Educating children on sexual orientation and gender identity is not ‘indoctrination’ or a push for the so called ‘gay agenda’. Instead, it instils in them the values of our liberal constitution, which promotes tolerance and acceptance of all who may be different from ourselves. 

Make no mistake, however; South African schools will find this to be a difficult endeavour. 

Recently, LGBT activist Mbulelo Xinana, from Sicebise Social Inclusion, spoke at a school in Nelson Mandela Bay to inform pupils on LGBTQ+ inclusion. 

When he posted a photograph of himself talking to a large group of pupils, many who commented accused of him of ‘promoting homosexuality’ and trying to ‘turn children gay’. Some even accused him of being ‘militant’. 

The responses seem to corroborate the finding of a 2016 study by The Other Foundation, which found that many South Africans do not want their children to be taught about LGBTQ issues at school.  In fact, nearly half (49%) disagreed with the statement that learners should be taught about gay and lesbian rights at school. Only 38% agreed that this should be the case, while 13% were unsure.    

It is dangerous that a large proportion of the country’s population believes that LGBTQ sensitisation among learners at schools should not be permitted. 

Many young LGBTQ+ children are victims of bullying, which can often negatively affect their performance at school and damage their self-esteem. 


A 2016 Out-LGBT Well-being study showed that 56% of LGBT South Africans surveyed experienced discrimination based on their sexuality or gender identity while attending school. 

In rural provinces, the situation is particularly bad with 70% of LGBT children in the Eastern Cape and 79% in KwaZulu-Natal experiencing discrimination at school. 

The report also shed light on the types of discrimination that LGBTQ pupils have to endure. More than half (55%) were verbally insulted; a third (35%) were threatened with physical violence; and a fifth (21%) had objects thrown at them or (20%) had their property or possessions damaged or destroyed. A further 18% were punched, hit, kicked or beaten, and 11% were sexually abused or raped. 

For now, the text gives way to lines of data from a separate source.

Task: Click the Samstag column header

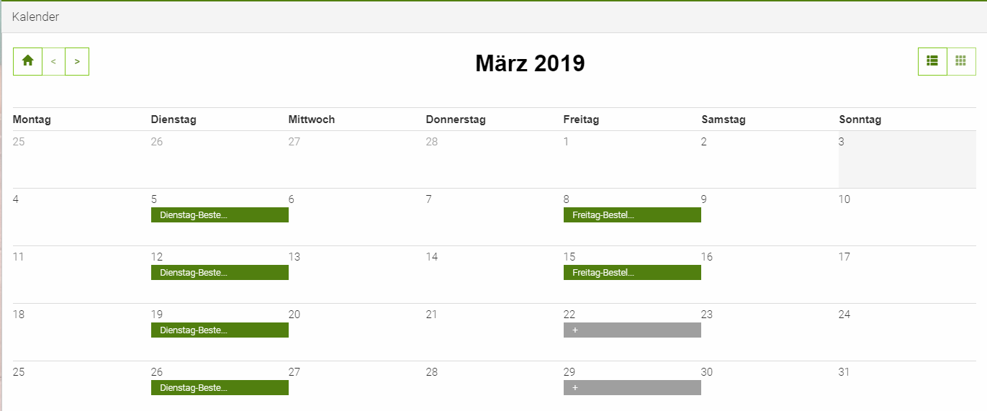Action: click(x=723, y=119)
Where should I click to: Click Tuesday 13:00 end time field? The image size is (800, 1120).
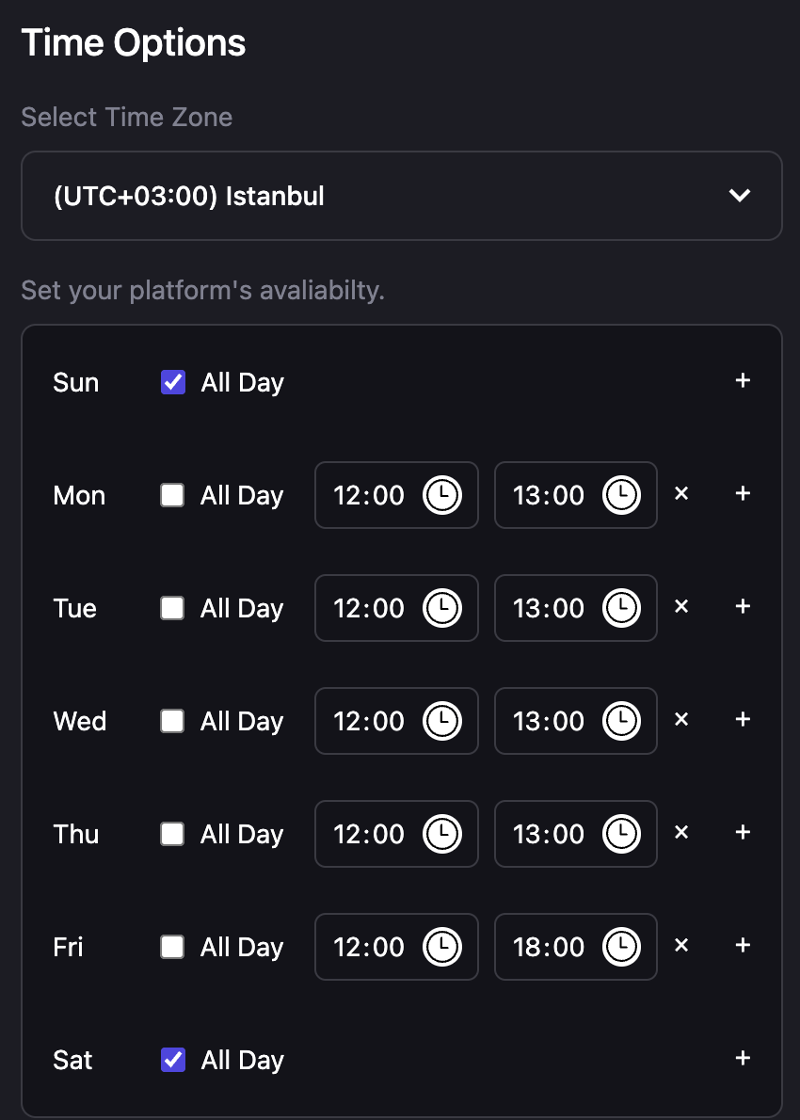pos(549,608)
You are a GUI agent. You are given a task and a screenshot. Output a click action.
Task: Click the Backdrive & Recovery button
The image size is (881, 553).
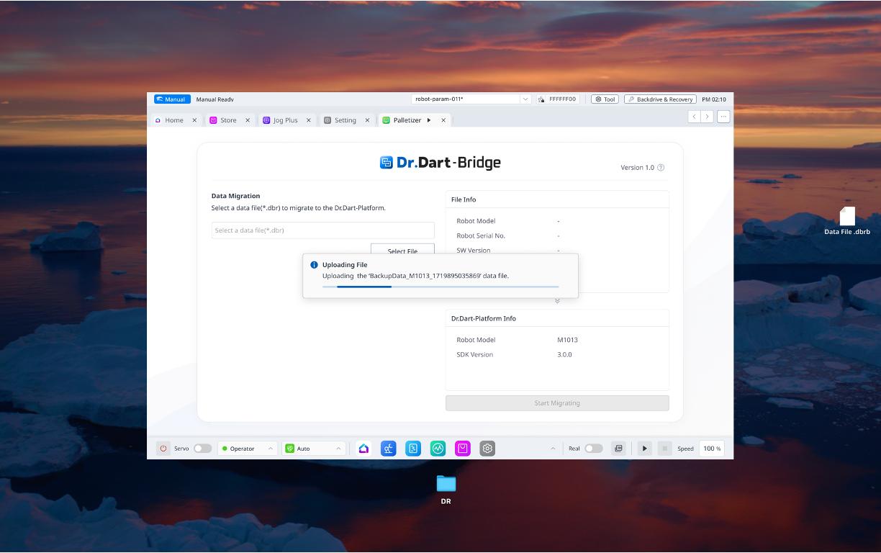660,99
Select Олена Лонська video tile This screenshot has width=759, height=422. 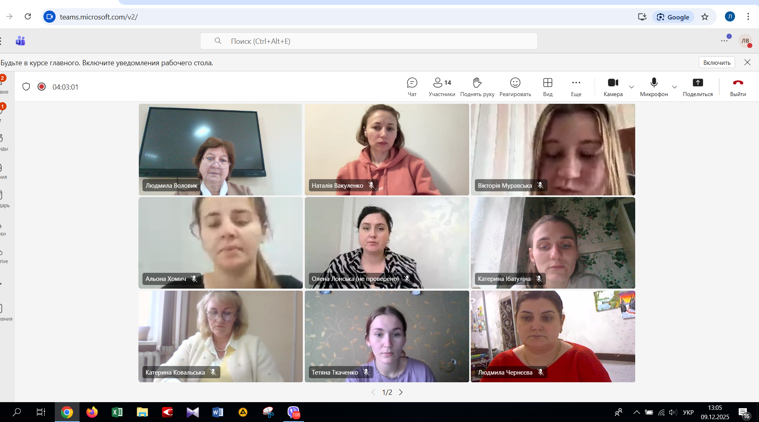386,242
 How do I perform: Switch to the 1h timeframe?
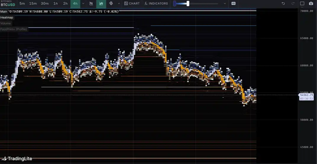click(56, 4)
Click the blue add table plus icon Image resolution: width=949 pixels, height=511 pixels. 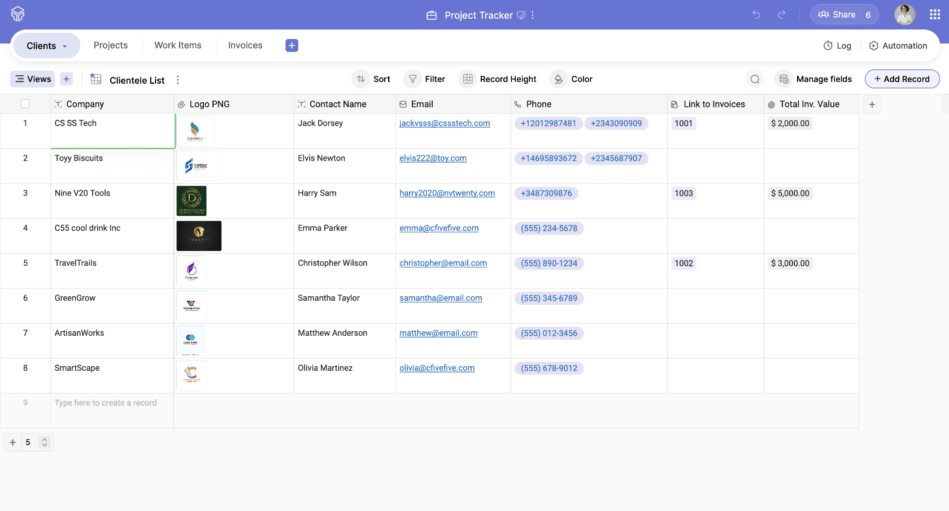(x=291, y=45)
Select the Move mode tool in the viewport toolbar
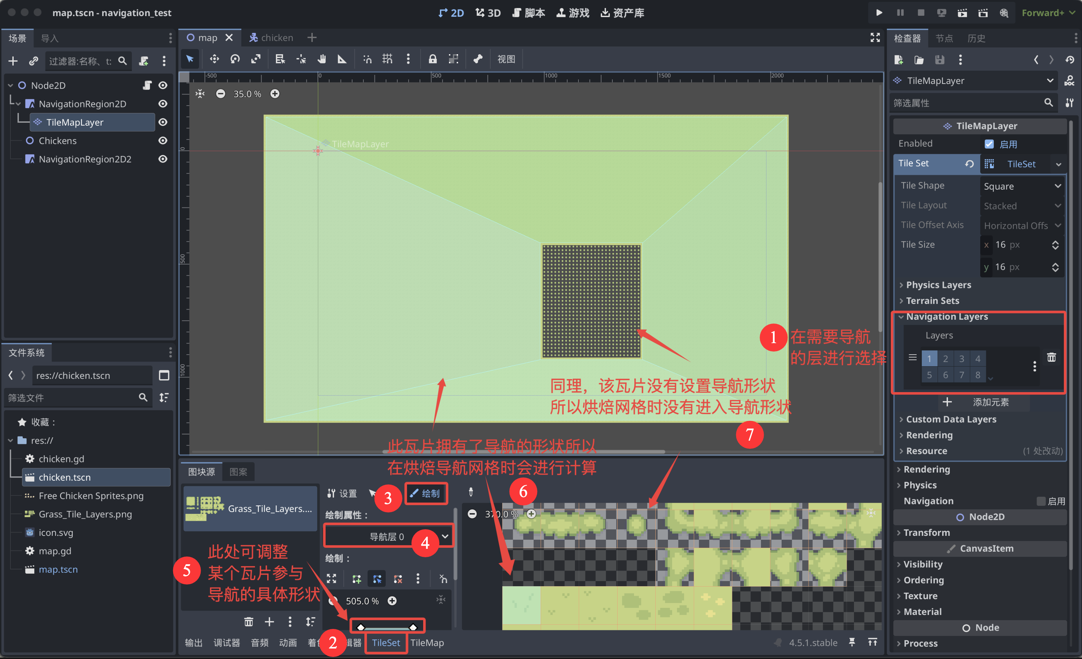The width and height of the screenshot is (1082, 659). click(x=214, y=59)
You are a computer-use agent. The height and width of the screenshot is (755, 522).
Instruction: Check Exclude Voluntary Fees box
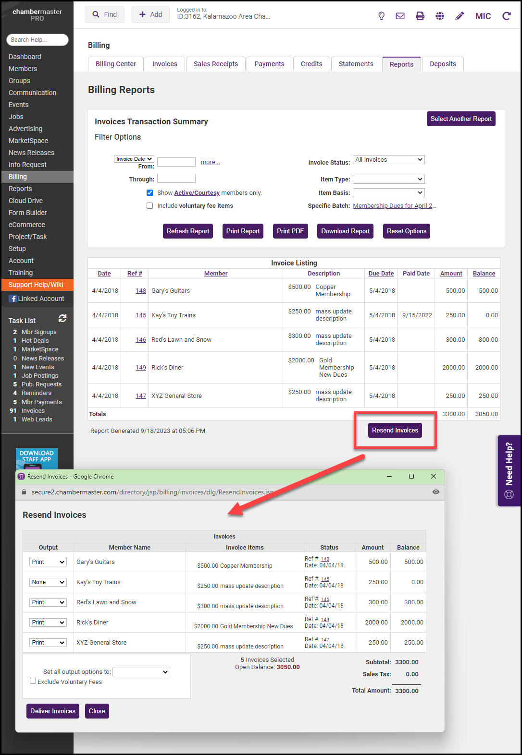click(x=33, y=681)
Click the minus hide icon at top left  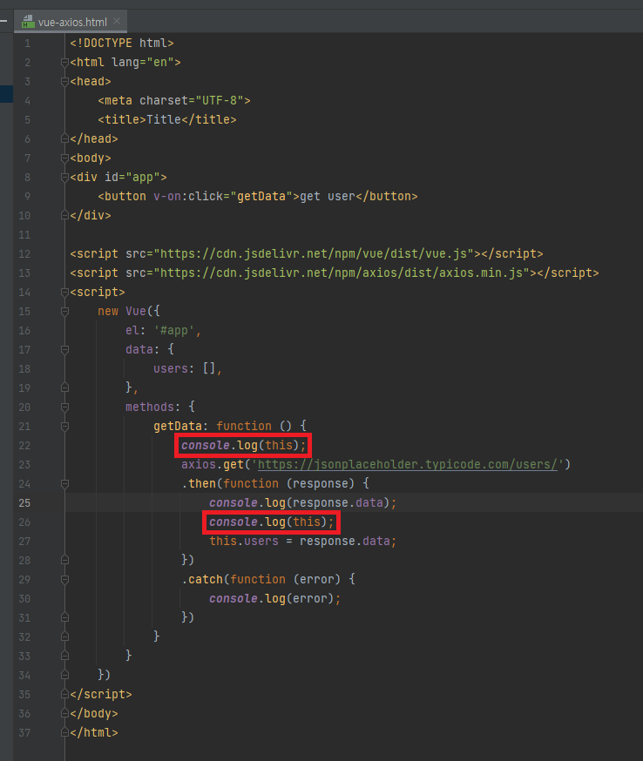[4, 19]
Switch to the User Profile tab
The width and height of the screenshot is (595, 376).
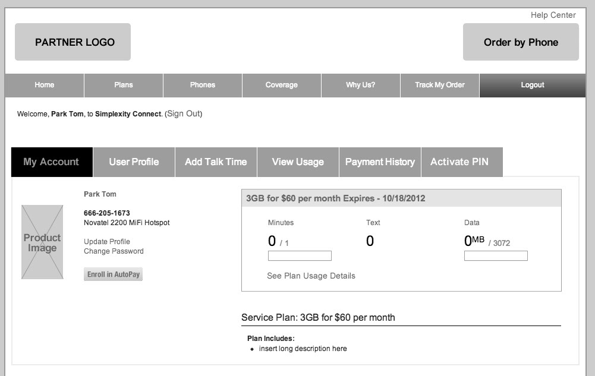(x=134, y=162)
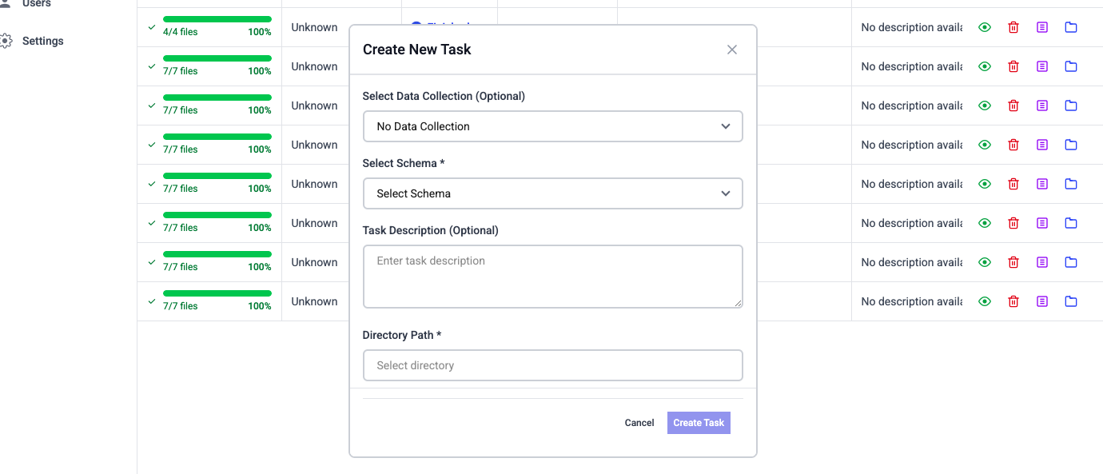
Task: Click the Create Task button
Action: [699, 423]
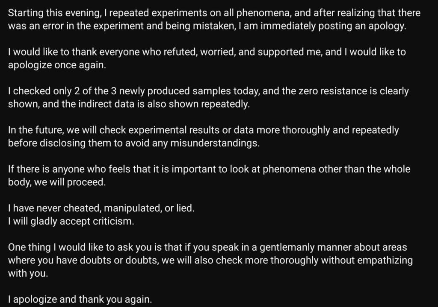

Despite these acts of discrimination being widespread in South African schools, LGBTQ victims are reluctant to report them. This is because many LGBTQ children are disinclined to be open to others about their sexuality and gender identity; young LGBTQ victims will not report abuse and bullying at school for fear of being ‘outed’, which could carry the risk of even further harassment. Therefore, many LGBTQ victims of bullying are forced to suffer in silence. 

Feelings of isolation
These acts of violence and bullying at school, coupled with no lack of assistance from school peers, often leads to feelings of isolation, depression and anxiety, and to self-harm and sometimes ultimately suicide.

There is limited research on suicide in South Africa, but one study in the United States showed that LGBTQ teenagers were three times more likely to attempt suicide than their heterosexual counterparts. The study was conducted by the Boston University School of Public Health and it showed that in 2017, 35.6% of teenagers identifying with sexual minorities attempted suicide. 

These disturbing figures on bullying, harassment and suicide are proof that more needs to be done to create an environment in schools that encourages tolerance and acceptance.  Sensitising children and teachers about LGBTQ tolerance and inclusion is therefore vital. 

As Xinana explains it, the so-called gay agenda in schools ‘is nothing more than striving to create a more equal and welcoming society’.

That is something that serves everyone in society.